Recently I am reading books about trees, which are data structures that can be used to stored data elements. Among various types of trees, balanced binary search tree (I will use BBST for short in this post) is a notable one. The time complexity of BBST for insertion, deletion and search are all O(logN).
Firstly, BBST is a binary tree. Every node in the tree has two children, one pointing to the left subtree and one pointing to the right subtree. It also contains one data element.
Secondly, BBST is a binary search tree. Every node in the tree contains the data element that is larger than all the data elements contained in the left subtree, and is smaller than all the data elements contained in the right subtree. This kind of data structure can greatly reduce the effort that is used to search a data element.
Thirdly, BBST is a balanced binary tree. The difference between the heights of the left and right subtree of every node is not more than a fixed value. This can prevent the binary tree from becoming a linked list, which can largely reduce the efficiency of the data structure operation, e.g. insert, delete and search.
AVLTree and RedBlackTree are two popular BBST. Every node in AVLTree contains the height of the node. The difference between the heights of the left and right subtree of every node in AVLTree is not allowed to be more than one. This rule enforces the balance of the AVLTree. The search operation in AVLTree will only take one top-down pass through the tree. However, the insertion and deletion operation in AVLTree will first take one top-down pass through the tree to insert or delete the node, then take another down-top pass through the tree to calculate and update the height of each passed node, and rotate the tree if needed. This extra down-top pass will cause a little penalty in performance. Because of the relatively strict balance characteristics of the AVLTree, the search operation will be very efficient. Let’s assume there are 1,000,000 elements in the AVLTree. The height of the AVLTree is about 20. It will be very efficient to find an element in the AVLTree.
RedBlackTree is another BBST. In China, the question about how the RedBlackTree keeps a binary search tree balanced appears in the interview with software developers now and then. Many developers complained that the question is really hard to answer. Even if I read two books about RedBlackTree, I also could hardly prove why the RedBlackTree could keep a binary search tree balanced. Just as Robert Lofore, the author of the book “Data Structures and Algorithms in Java”, said in the book, some very clever people invented the RedBlackTree. He mentioned that it is not obvious how the rules of the RedBlackTree lead to a balanced tree, but they really do. (^_^) In my opinion, for the theorems or rules that have been widely adopted and proved, we can just use the theorems or rules in the engineering without proving them in person, if they are really hard to prove. Using the theorems or rules in the engineering is relatively a different thing from proving the theorems or rules. Proving a theorem or rule that is mysterious will distract the attention and energy of engineers. We can just make use of it and benefit from it in the engineering.

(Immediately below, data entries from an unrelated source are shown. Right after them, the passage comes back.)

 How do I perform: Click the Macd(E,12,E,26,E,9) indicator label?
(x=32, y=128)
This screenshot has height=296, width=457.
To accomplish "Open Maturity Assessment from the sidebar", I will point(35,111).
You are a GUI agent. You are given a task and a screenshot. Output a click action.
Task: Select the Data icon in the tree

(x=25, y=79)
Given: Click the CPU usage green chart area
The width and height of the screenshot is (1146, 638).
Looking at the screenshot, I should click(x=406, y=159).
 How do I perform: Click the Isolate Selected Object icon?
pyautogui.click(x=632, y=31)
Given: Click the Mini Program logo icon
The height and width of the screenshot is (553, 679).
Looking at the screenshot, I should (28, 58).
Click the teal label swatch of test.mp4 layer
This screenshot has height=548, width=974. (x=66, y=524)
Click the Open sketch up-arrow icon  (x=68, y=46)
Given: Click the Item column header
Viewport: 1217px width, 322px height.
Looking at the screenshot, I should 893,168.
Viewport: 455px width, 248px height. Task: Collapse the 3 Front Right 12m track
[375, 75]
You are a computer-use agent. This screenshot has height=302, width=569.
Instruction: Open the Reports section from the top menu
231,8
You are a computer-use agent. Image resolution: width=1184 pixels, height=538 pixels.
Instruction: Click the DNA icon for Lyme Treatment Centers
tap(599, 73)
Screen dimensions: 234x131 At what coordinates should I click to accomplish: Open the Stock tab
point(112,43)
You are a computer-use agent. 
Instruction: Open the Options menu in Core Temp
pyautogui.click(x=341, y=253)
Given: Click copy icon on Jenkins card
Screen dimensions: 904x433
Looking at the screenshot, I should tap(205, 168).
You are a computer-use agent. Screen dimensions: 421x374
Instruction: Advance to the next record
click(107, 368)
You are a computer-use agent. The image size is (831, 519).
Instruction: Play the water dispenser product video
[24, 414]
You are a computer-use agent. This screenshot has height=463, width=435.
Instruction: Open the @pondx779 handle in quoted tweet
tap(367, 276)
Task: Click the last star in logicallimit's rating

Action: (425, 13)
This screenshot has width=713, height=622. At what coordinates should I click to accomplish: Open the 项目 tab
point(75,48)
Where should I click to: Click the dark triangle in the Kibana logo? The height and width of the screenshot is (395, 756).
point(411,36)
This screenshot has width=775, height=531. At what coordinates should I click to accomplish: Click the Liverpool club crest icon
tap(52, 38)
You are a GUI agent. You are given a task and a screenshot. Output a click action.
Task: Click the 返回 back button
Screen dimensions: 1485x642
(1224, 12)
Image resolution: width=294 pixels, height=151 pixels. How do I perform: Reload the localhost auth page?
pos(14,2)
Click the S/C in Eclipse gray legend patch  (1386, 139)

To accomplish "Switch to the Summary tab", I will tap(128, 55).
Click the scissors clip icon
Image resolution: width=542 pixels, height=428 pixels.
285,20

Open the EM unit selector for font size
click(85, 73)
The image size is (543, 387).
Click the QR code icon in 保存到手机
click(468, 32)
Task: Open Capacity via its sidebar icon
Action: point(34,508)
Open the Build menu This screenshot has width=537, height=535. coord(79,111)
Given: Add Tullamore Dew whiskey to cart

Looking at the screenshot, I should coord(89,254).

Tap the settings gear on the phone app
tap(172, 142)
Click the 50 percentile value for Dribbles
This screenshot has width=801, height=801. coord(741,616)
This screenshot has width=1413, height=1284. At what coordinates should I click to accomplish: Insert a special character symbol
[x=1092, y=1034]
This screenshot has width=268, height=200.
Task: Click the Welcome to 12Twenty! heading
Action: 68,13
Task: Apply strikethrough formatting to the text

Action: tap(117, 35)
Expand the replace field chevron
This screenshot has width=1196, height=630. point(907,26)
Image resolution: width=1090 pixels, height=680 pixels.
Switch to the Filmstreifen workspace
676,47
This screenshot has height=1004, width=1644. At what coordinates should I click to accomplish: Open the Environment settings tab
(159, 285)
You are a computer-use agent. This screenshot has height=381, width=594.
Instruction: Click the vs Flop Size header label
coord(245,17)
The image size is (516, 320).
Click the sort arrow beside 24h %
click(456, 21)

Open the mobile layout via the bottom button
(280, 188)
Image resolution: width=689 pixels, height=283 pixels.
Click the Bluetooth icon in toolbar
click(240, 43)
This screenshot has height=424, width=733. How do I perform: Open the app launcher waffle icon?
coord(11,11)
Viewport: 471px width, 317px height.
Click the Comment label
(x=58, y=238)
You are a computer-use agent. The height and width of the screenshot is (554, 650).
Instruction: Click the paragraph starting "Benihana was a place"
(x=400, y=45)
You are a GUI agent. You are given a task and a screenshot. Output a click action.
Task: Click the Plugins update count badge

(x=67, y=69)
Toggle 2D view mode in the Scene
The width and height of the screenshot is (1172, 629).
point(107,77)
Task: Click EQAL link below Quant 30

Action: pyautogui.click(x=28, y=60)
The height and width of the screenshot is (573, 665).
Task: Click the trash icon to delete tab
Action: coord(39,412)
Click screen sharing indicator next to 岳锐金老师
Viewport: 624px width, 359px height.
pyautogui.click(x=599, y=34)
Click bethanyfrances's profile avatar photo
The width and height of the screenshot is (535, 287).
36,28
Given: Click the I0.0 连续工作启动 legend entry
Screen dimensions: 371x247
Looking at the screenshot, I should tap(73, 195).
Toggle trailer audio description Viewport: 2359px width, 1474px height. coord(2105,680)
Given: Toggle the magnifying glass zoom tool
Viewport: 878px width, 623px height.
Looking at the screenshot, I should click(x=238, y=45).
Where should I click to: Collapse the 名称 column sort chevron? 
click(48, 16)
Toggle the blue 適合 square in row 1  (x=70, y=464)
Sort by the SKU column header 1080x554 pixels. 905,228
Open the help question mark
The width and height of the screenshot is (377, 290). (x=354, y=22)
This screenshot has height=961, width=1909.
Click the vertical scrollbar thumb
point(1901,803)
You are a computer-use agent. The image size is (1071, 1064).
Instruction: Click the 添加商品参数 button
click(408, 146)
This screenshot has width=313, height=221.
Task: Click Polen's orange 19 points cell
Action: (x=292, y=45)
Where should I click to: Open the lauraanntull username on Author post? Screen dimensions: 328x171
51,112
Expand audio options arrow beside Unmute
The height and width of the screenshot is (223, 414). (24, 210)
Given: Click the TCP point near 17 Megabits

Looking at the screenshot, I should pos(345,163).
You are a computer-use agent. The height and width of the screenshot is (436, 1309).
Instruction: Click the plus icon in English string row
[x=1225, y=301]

There are four rules in the RedBlackTree. They are as below:
- each node either has color red or black
- the root node always has color black
- if a node has color red, its children must have color black
- every path from the root node to the leaf node or a null child must have the same number of the black nodes.
As long as the RedBlackTree enforces these rules, the RedBlackTree is a balanced binary search tree. However, the balance of the RedBlackTree is not as good as that of the AVLTree. The height of the RedBlackTree may be 2log(N+1) in the worst case. Even though the balance of the RedBlackTree is not so restrict, the RedBlackTree is still a relatively good BBST. The time complexity of insertion, deletion and search is still O(logN).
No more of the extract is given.